*** Block opens ***
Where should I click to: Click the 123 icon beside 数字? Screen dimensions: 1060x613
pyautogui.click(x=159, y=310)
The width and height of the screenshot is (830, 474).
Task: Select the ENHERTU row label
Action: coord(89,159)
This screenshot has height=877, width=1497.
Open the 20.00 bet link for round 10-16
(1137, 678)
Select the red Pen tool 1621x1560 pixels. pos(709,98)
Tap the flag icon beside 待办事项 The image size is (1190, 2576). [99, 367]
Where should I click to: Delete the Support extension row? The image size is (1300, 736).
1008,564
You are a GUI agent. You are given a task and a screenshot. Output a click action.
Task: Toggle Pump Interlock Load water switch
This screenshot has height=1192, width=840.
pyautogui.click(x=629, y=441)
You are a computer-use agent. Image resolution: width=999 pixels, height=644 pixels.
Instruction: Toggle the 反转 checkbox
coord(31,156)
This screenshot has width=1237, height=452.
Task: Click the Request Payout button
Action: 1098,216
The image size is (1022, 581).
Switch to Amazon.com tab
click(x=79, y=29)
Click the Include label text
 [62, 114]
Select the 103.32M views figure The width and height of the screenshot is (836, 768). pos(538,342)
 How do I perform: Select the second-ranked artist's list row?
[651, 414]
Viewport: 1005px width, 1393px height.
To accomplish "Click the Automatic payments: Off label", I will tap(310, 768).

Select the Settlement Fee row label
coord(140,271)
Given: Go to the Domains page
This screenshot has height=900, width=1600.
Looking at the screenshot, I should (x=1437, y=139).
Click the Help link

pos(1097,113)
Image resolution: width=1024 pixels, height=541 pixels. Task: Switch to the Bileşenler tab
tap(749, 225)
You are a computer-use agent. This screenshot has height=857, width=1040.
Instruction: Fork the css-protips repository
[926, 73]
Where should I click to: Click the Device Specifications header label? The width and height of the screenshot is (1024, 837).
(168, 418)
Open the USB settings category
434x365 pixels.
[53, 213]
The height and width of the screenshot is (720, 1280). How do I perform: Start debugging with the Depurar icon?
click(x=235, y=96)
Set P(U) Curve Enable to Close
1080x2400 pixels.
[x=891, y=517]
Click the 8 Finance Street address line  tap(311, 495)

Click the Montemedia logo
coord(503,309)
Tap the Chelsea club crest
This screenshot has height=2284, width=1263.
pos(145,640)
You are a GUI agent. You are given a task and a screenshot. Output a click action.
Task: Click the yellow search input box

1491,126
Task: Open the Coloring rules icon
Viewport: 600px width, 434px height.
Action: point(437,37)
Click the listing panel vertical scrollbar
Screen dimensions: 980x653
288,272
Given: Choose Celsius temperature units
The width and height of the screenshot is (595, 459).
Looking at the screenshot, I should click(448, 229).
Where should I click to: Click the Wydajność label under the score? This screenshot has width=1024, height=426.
*** Block closes ***
**WORK REQUIRED**
Your answer should be a single number: the count of lines in the material above that contain "agent".

**REPLY**
4